Educational components: The educational components of RVTS are well regarded by past and present registrars and supervisors. The biannual workshops are particularly valued because they provide an opportunity for high quality clinical teaching, as well as social and professional networking. Webinars provide regular education relevant to the fellowship curricula, and the introduction of RVTS Online is a useful support for the overall education program. Clinical teaching visits are a crucial element of the program as they are an important opportunity for teaching and assessing registrars’ skills and capabilities.

Supervision: Overall RVTS has developed a sound mechanism for providing remote supervision to GP registrars. The quality of supervision was highly rated by evaluation participants.

Aboriginal Medical Service Stream: Due to the low numbers of AMS registrars who participated in the evaluation it was not possible to fully assess the success and issues of the new stream. The evaluation recommends further review of the experiences of current registrars is warranted in order to better understand the issues involved and potential areas for improvement.

Key Strengths: Overall several key strengths of the program were identified. These include:

  • The organisation responding to emergent issues including changes in the characteristics and learning needs of registrar cohorts
  • The personal approach taken by staff and the organisation as a whole
  • High quality educational program for general practice training
  • The remote supervision model, enabling registrars to work in rural and remote locations where onsite supervision is not possible.

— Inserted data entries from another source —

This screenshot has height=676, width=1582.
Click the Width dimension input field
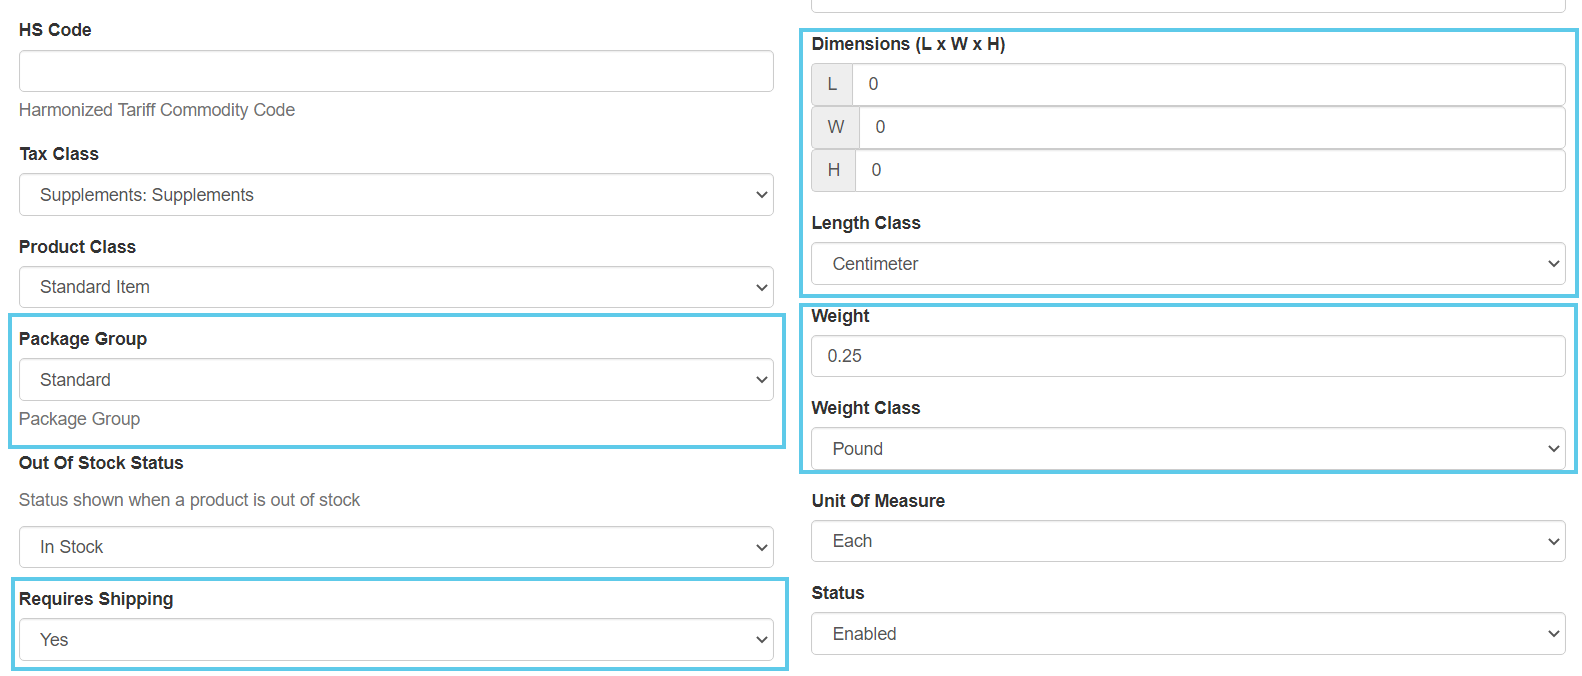[1212, 127]
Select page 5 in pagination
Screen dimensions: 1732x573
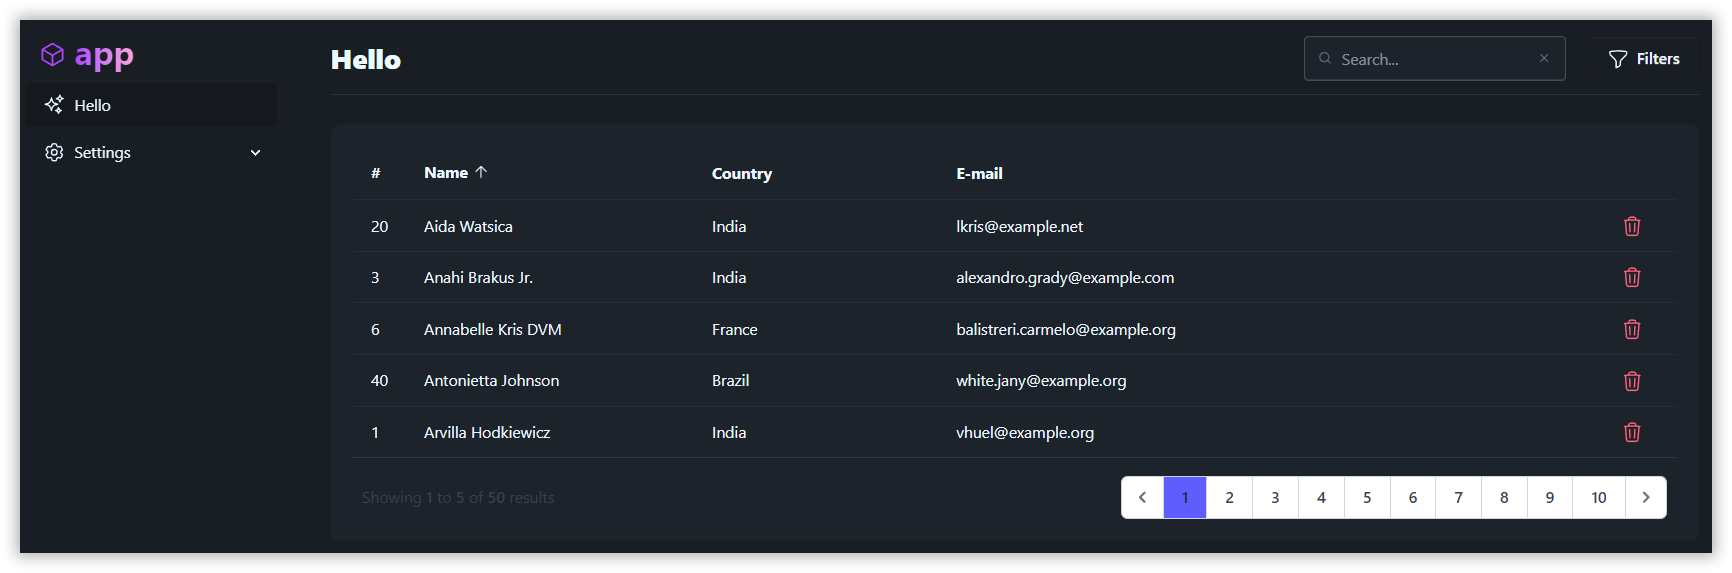point(1367,498)
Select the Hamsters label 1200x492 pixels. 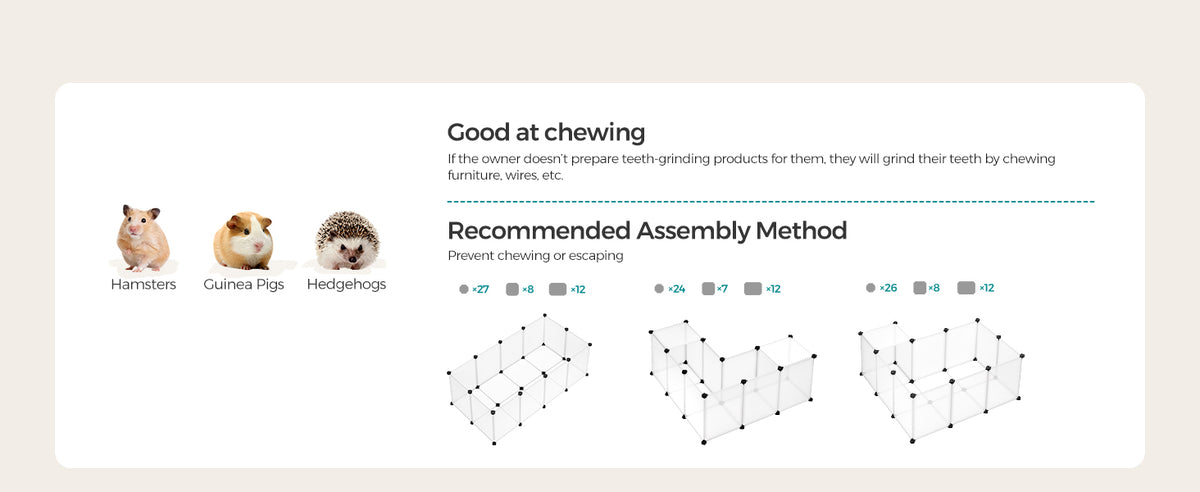pyautogui.click(x=143, y=285)
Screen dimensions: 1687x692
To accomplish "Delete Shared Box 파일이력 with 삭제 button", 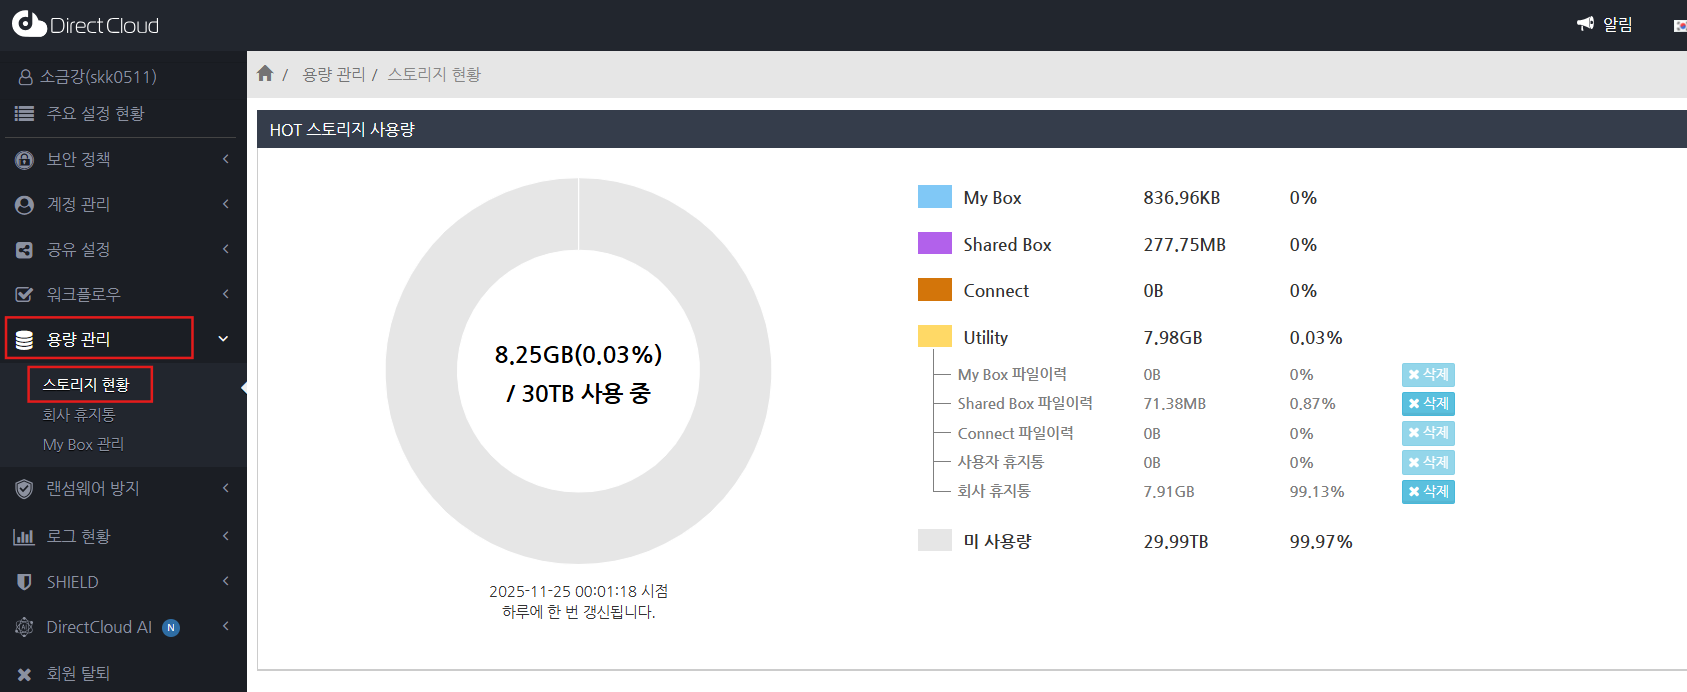I will coord(1428,404).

Opportunities for expansion: RVTS has considerable expertise in delivery of remote supervision and educational programs which could be applicable in other medical education and health training sectors. Changes to the structure of the program to enable more than one intake per year could expand the potential market, particularly among International Medical Graduates.

Conclusion: RVTS is highly valued by participants for its personal approach, collegiality and multi-faceted education program. It has also demonstrated capacity to respond effectively to emerging issues such as changes in registrar numbers and characteristics as well as adapting to new technologies to enhance the delivery of educational programs.